In a bank guarantee, an agreement like a loan contract that comes with a guarantee usually has higher costs and interest rates than an agreement without a guarantee. There are four basic types of guarantees. These are a shipping guarantee given to a carrier for a shipment that arrives before documents come; a loan guarantee to handle an obligation if the borrower defaults; an advanced payment guarantee to offer collateral to reimburse advance payment if the seller fails to supply the goods stated in the contract; and a confirmed payment guarantee where the bank pays a certain amount to a beneficiary on behalf of the bank’s client by a certain date.

Good Faith and Fair Dealing

A court may not allow a party to recover damages from an LOI if that party contributed to the reason that another party fails to fulfill its obligations. Parties that enter into contracts with one another are supposed to engage in good faith and fair dealing. For example, California Commercial Code Section 7703 provides that a carrier loses its lien on any goods that it voluntarily delivers or unjustifiably refuses to deliver.

Statute of Limitations for LOIs

The statute of limitations (SOL) is the time in which a party has to bring a lawsuit for a particular incident. The SOL related to contracts for goods and related LOIs varies according to state. In California, the SOL for breach of a written contract is four years from the date the contract was broken and for breach of an oral contract it is two years from the date the contract was broken. The SOL for property damage is three years from the date the damage occurred.

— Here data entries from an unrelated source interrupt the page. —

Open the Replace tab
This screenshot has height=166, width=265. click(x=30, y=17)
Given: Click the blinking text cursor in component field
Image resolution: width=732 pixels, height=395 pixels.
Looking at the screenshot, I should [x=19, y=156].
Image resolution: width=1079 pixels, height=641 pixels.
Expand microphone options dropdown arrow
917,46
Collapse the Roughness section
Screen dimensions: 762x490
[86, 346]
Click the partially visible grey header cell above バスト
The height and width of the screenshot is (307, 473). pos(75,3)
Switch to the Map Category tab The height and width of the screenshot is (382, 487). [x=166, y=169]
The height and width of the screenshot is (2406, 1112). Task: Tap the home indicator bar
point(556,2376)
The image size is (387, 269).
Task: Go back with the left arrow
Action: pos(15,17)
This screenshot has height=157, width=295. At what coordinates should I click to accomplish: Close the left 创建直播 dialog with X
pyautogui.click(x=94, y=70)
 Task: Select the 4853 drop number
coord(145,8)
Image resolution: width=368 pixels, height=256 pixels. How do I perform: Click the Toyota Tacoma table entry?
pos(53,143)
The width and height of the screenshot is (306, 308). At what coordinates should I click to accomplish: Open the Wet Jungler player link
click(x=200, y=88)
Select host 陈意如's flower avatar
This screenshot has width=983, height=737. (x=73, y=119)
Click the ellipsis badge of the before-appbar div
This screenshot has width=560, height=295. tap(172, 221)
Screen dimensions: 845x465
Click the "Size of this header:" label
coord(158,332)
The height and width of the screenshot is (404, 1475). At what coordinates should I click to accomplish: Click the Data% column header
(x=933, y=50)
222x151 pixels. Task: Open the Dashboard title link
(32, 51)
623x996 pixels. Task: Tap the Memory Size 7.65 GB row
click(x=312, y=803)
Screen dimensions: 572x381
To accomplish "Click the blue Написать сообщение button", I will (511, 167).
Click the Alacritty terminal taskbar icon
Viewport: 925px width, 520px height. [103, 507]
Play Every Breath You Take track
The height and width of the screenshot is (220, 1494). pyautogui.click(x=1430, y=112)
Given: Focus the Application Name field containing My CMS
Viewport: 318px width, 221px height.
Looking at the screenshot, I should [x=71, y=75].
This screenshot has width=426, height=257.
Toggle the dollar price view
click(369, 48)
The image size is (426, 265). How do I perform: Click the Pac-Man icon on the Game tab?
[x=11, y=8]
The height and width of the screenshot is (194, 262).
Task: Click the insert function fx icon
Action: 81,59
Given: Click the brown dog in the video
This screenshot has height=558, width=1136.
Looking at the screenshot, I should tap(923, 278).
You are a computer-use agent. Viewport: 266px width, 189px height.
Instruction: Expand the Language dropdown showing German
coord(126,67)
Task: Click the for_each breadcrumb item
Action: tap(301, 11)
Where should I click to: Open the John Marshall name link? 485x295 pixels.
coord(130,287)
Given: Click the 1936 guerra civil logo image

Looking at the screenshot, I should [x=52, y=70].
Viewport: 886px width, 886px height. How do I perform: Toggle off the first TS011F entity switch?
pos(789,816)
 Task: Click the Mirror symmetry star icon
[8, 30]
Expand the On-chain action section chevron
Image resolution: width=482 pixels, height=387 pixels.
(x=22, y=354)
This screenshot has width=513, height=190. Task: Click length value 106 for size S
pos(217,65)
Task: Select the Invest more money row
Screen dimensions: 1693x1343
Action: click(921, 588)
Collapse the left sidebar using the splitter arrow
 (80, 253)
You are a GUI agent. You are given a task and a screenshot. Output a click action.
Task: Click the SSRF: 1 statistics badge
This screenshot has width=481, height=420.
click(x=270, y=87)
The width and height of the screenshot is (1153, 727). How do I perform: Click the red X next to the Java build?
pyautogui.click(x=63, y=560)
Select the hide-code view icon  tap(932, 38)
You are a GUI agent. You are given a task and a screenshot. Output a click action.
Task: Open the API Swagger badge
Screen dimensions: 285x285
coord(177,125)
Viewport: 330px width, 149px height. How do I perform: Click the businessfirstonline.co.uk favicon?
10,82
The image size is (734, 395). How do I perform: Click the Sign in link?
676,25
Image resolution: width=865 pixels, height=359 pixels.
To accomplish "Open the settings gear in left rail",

The SOL for a breach of an LOI would be four years, since an LOI is a type of written contract. In the event that a party to the contract suffers financial damage for multiple reasons, the party should bring a lawsuit with multiple causes of action. The party should bring the lawsuit as soon as possible to allow more time for negotiations and a settlement to evolve. Bringing a lawsuit early also helps to preserve evidence, including attempts to subpoena witnesses.

Acting as a Surety

A surety is an entity who answers for the debt of another party. There are ways beyond being named as a surety in an LOI for the surety to assist original parties to a contract. For example, a surety may sign a warranty bond to provide collateral in place of ordered goods if the goods are not provided at all or in the condition they were promised to be in under the contract. When a surety provides a letter of credit to a party, this letter is not a form of a suretyship obligation.